Discussion of public health and health care policy, from a public health perspective. The U.S. spends more on medical services than any other country, but we get less for it. Major reasons include lack of universal access, unequal treatment, and underinvestment in public health and social welfare. We will critically examine the economics, politics and sociology of health and illness in the U.S. and the world.
Thursday, November 12, 2015
Knowledge is Evil
Certainly it is evil to contemporary U.S. conservatives. This is a particularly offensive example. It seems the Missouri state senate has, get this a "Committee on the Sanctity of Life." The chair of said committee wants the University of Missouri to prohibit a graduate student from continuing her dissertation work, which is studying the effect of the state's 72-hour waiting period for abortions. It's research -- it doesn't have a pre-determined outcome. And, as grad student Lindsay Ruhr says, "The whole point of my research is to understand how this policy affects women.
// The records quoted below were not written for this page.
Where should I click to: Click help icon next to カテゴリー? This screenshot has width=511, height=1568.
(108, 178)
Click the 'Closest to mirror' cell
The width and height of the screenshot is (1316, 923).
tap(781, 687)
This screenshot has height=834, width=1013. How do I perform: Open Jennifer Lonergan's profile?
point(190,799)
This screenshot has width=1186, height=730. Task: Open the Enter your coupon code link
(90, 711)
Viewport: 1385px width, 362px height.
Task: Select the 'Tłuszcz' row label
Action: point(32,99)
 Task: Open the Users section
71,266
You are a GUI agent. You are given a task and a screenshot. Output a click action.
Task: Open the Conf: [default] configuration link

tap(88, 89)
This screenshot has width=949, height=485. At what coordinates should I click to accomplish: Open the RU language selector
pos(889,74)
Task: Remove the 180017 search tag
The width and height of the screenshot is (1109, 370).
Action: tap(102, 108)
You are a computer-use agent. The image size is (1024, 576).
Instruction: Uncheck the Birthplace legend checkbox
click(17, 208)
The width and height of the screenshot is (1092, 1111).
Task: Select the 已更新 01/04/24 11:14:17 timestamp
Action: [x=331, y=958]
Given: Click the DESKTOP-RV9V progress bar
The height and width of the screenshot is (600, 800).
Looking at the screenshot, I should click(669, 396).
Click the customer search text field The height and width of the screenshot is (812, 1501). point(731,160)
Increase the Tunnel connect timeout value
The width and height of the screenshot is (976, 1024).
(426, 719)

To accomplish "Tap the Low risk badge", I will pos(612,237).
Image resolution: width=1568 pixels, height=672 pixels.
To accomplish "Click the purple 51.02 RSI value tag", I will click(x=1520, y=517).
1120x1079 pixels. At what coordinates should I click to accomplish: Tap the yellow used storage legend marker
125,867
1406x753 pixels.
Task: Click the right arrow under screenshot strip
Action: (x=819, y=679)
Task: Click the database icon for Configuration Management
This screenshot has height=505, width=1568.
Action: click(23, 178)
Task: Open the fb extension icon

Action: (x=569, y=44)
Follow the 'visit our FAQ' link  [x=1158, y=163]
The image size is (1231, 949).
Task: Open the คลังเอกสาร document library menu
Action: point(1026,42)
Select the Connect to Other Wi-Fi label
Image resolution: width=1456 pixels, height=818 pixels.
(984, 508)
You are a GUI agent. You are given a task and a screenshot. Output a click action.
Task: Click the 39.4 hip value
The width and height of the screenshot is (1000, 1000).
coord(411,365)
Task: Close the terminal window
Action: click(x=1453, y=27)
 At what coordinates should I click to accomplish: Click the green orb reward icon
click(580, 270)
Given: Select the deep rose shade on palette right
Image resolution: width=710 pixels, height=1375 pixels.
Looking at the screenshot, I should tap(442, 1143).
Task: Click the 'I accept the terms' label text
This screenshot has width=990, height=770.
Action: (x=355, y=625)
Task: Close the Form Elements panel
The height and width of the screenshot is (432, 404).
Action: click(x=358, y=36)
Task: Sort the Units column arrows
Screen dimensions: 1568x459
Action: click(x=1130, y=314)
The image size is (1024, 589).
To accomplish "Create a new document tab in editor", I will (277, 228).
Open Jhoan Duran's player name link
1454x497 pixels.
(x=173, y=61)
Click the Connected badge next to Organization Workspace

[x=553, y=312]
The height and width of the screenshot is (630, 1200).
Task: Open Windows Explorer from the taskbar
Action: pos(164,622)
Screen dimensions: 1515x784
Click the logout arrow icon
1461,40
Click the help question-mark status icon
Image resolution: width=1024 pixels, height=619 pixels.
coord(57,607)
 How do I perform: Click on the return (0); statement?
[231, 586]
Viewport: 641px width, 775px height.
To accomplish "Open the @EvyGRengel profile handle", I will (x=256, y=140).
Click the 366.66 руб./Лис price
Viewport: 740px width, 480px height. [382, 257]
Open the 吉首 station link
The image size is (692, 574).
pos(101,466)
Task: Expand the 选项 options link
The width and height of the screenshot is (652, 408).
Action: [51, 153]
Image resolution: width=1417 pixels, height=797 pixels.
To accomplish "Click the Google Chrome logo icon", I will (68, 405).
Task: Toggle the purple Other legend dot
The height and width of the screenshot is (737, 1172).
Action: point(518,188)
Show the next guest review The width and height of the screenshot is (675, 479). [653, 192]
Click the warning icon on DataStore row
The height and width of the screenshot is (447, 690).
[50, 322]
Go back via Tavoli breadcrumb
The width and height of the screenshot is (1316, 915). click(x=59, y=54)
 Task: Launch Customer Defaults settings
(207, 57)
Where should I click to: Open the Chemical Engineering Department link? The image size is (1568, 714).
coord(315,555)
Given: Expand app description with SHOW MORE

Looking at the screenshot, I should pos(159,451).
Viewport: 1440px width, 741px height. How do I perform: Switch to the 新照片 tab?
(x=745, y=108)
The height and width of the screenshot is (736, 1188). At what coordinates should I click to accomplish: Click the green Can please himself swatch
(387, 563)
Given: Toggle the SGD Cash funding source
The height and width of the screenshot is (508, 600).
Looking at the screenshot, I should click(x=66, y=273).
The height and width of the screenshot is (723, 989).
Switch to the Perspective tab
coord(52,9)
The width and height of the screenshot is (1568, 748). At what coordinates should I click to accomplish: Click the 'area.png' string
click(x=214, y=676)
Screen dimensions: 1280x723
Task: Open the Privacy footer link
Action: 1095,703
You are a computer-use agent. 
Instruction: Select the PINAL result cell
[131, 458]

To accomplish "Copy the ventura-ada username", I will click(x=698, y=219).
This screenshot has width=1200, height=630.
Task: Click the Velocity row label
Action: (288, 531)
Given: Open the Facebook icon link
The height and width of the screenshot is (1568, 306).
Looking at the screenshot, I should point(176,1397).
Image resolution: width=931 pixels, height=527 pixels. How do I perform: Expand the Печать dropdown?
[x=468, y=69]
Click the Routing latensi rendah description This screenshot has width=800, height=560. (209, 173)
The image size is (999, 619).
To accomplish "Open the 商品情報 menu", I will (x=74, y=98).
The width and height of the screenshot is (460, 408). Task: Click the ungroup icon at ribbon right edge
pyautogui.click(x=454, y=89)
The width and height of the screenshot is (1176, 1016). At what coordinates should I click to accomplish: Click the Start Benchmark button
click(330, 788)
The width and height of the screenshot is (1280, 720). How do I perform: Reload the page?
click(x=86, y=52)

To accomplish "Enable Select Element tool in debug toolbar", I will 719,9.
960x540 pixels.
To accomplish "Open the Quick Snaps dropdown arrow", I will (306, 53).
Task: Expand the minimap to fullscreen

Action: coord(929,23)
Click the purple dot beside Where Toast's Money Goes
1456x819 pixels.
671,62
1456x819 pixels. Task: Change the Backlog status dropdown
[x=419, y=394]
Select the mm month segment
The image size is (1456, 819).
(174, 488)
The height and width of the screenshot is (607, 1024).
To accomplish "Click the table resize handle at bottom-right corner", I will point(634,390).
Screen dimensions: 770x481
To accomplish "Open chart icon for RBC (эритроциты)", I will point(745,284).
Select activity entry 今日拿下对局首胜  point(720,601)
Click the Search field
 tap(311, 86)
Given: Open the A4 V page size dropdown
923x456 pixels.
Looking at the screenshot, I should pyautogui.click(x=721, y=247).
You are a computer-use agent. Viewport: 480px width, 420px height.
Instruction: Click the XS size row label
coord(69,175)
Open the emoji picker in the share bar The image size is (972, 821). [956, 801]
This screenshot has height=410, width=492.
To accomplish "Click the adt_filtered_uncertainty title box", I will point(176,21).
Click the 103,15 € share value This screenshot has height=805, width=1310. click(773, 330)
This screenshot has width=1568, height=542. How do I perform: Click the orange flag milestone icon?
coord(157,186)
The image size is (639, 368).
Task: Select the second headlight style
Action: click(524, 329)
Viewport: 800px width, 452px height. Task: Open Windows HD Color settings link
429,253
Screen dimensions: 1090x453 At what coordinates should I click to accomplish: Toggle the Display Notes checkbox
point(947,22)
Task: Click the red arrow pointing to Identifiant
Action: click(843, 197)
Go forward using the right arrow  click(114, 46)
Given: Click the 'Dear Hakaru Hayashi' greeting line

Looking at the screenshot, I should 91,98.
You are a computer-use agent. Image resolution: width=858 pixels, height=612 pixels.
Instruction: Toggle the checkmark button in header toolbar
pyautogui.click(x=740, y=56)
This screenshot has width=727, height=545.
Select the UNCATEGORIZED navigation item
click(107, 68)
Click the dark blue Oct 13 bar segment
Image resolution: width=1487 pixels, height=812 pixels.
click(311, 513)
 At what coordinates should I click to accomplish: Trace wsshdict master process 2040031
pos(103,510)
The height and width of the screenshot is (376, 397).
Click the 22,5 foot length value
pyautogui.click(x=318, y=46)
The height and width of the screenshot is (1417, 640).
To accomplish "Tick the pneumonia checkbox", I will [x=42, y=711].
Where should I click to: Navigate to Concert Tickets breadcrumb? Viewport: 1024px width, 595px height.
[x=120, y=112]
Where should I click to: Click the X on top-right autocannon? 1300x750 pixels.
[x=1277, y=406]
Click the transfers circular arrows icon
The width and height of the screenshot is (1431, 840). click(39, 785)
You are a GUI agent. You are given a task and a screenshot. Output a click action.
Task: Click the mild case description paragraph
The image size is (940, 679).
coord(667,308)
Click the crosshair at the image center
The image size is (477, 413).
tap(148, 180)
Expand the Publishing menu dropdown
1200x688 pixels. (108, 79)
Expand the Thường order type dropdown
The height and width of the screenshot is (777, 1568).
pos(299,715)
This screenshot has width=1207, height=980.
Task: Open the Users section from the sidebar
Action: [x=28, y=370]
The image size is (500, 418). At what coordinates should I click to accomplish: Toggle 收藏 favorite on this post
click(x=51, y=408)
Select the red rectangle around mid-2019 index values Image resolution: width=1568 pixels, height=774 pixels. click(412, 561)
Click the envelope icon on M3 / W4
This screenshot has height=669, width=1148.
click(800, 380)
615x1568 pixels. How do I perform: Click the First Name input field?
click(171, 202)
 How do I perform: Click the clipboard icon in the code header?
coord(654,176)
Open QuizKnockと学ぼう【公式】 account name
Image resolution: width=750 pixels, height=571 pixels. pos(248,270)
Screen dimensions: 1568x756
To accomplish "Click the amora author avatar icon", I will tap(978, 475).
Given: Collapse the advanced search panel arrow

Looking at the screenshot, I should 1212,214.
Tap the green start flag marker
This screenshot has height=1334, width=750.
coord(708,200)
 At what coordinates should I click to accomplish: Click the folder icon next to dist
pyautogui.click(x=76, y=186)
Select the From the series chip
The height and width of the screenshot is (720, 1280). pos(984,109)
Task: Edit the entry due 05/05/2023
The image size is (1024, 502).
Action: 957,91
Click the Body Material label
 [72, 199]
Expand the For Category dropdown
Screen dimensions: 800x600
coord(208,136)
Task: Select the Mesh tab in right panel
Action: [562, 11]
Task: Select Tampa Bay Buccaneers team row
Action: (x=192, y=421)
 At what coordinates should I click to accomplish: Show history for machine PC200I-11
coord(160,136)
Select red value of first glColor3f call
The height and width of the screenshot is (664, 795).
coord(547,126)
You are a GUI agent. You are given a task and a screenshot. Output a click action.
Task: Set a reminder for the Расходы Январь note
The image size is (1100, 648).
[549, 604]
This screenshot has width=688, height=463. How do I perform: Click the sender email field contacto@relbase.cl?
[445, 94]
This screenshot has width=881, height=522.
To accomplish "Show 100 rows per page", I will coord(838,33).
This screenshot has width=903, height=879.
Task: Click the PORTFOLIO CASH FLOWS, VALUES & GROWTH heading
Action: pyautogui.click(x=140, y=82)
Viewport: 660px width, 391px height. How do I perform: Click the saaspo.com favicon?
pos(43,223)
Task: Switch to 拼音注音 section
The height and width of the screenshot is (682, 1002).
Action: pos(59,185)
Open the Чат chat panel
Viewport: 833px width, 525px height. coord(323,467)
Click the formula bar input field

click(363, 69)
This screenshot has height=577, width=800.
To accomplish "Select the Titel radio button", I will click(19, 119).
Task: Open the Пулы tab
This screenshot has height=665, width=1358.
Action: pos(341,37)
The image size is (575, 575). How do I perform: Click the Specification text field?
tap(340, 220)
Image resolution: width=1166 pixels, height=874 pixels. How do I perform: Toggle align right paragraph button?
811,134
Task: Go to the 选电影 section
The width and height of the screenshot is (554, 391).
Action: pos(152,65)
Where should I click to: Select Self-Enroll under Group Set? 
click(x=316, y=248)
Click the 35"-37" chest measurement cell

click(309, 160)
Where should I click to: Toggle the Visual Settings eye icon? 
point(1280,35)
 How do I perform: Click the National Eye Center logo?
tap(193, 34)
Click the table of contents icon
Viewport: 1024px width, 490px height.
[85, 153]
Whether this policy is having a harmful or beneficial effect, we don’t know."
But, of course, the Committee on the Sanctity of Life doesn't want us to know. Just as the Republicans in the U.S. congress don't want NASA to study the earth because they might find out that it's getting warmer, or other bad news about the Free Market. Just like the church fathers who refused to look through Galileo's telescope. But that didn't stop the earth from going around the sun.